E’ un libro che si può leggere dalla fine: “Ho incrociato il vincitore di giornata ancora nella sua tenuta. Abbiamo preso l’ascensore insieme”. “’Vai a festeggiare?’. ‘Sì, ma senza esagerare, perché domani si ricomincia. Si pedala per i soldi. Io quest’anno ne guadagnerò parecchi: la tappa degli Champs-Elysées paga bene…’. Arrivato al suo piano mi ha stretto la mano e mi ha detto: ‘Vado a mettermi il completo, ma credo che ci ballerò dentro’”.
E’ un libro che si può leggere aprendo a caso: “Quando vado in bici con qualcuno per la prima volta lancio subito un’occhiata alle sue gambe per sapere a quale ritmo possiamo andare e di che morte dovrò morire. Il ciclista si capisce dalle gambe”. Oppure: “L’inferno è il ritmo degli altri. Quando la decisione di accelerare o rallentare non è più vostra, siete un altro ciclista”.
E’ un libro che racconta ricordi: “Mi ricordo che Dustin Hoffman doveva indossare la maglia gialla e che era venuto al Tour 1984 proprio per quello. Doveva indossarla in un film che si doveva chiamare ‘La maglia gialla’. Hollywood non riuscì a chiudere il cerchio finanziario dell’impresa”.
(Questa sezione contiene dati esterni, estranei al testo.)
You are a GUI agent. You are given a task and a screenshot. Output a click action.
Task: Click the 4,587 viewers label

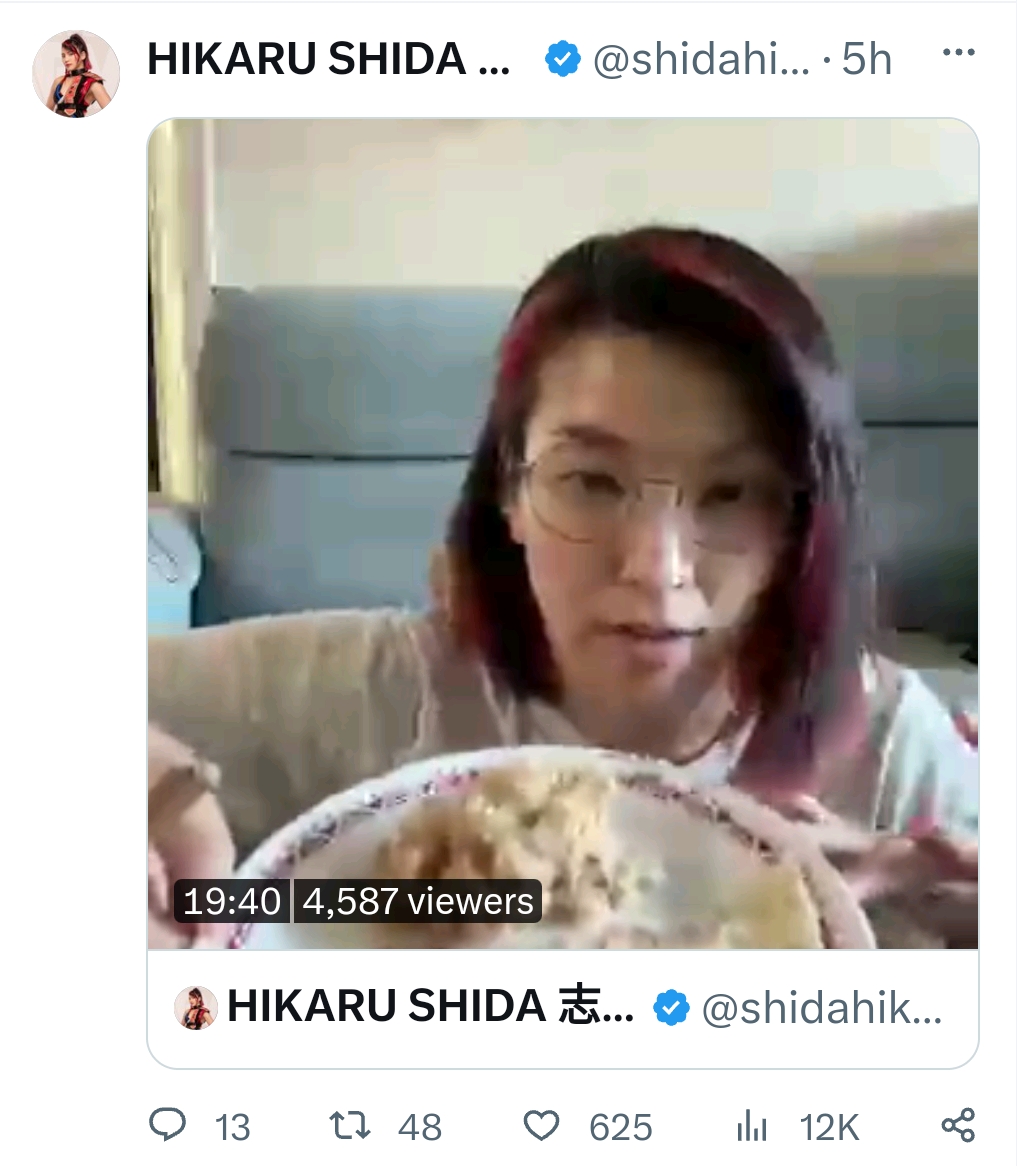[x=418, y=901]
E’ un libro che narra salite: “Il Ventoux, invece, è solitario. Posato sulla pianura. Non controlla alcuna valle, non porta da nessuna parte. Serve solo per essere scalato. Ha un suo clima e costituisce un paese a sé stante. Ha la sua fauna specifica di processionarie e di carabi e la sua flora di papaveri villosi di Groenlandia e sassifraghe di Spitzberg”.
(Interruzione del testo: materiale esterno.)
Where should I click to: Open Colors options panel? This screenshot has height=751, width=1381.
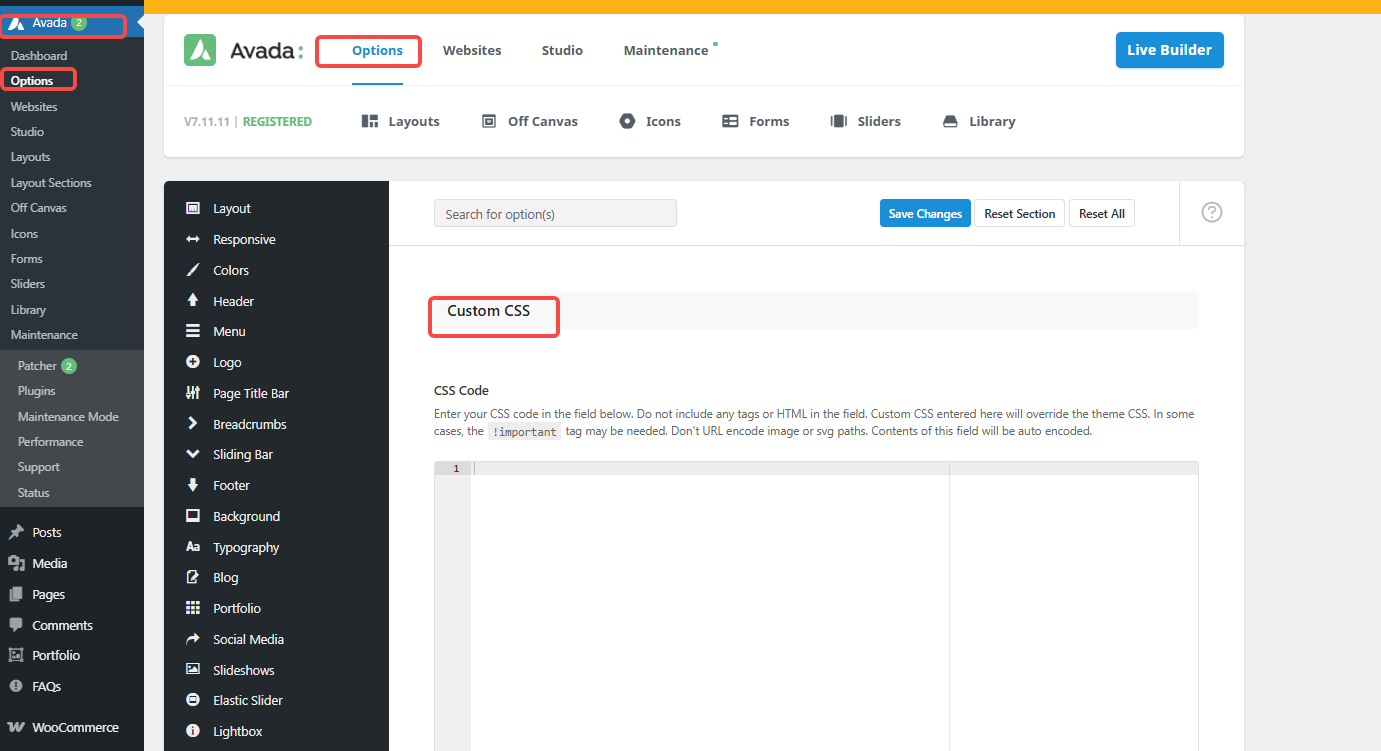click(230, 270)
“Io e la mia bicicletta”. Il titolo originale è “Besoin de vélo”, bisogno, necessità, esigenza, addirittura urgenza di bici, del 2001. L’autore, Paul Fournel, è uno scrittore che alla bicicletta si è ispirato e a volte anche disperato, che sulla bicicletta è cresciuto e vissuto, che per la bicicletta ha scritto articoli e libri. Questo (AlVento / Mulatero editore, 284 pagine, 17 euro) è un mosaico o un caleidoscopio, un’antologia o una piccola enciclopedia dedicata a “un colpo di genio”, “un veicolo ingegnoso che permette a un uomo seduto di muoversi con la sola forza dei muscoli andando due volte più lontano e due volte più veloce dell’uomo a piedi”, “una forma di doping”, “la via più corta verso il raddoppio di se stessi. Due volte più veloci, due volte meno stanchi, due volte più vento in faccia”.
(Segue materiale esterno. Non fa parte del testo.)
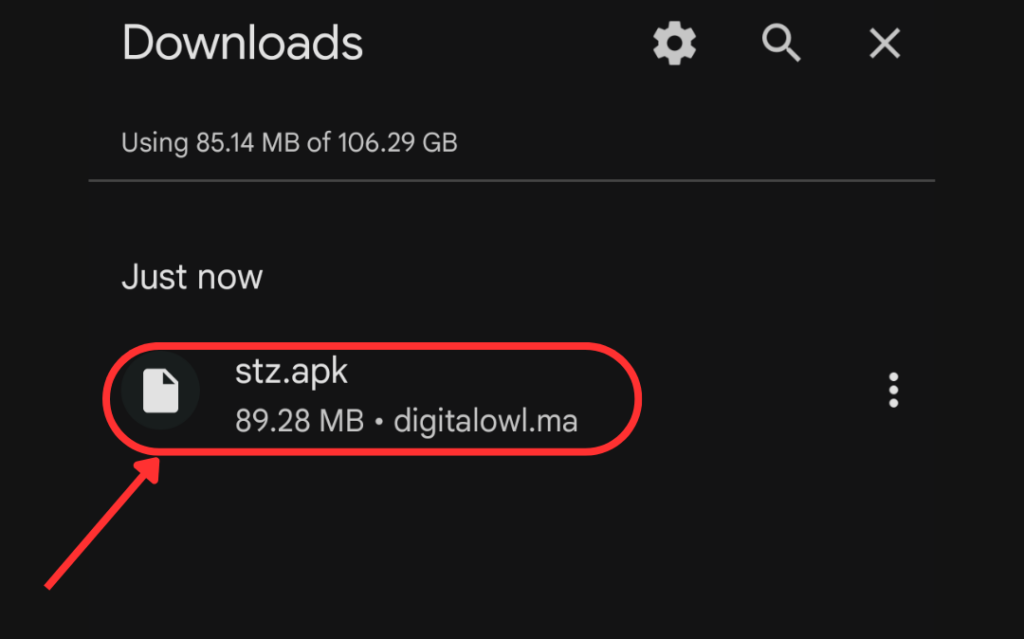Select the 89.28 MB size text
This screenshot has height=639, width=1024.
[299, 420]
E’ un libro che tocca le manie (“Poco tempo fa mi sono accorto che da una trentina d’anni inforcavo volentieri la bici sollevando la gamba destra e passandola sopra la sella. Da quel momento lo faccio una volta con la gamba destra e una con la sinistra”), recupera le memorie (“Nel velodromo di Saint-Etienne ho visto Coppi vecchio, ho visto Anquetil, ho visto Rivière darsi battaglia. Ho visto gli stayers pazzi dietro al moto che aggiungeva un sapore di petrolio alla nuvola di tabacco”), rivela intimità (“In bicicletta amo elaborare pensieri paradossali, pensieri all’apparenza inadatti. Pensare metodicamente a Proust…”), costruisce teorie (“Il ciclista è il giroscopio di se stesso. Non solo genera movimento, ma fabbrica anche equilibrio”), stabilisce principi (“La bicicletta ha un buon odore” e “il rumore della bicicletta è il rumore del vento”).
E’ un libro bellissimo.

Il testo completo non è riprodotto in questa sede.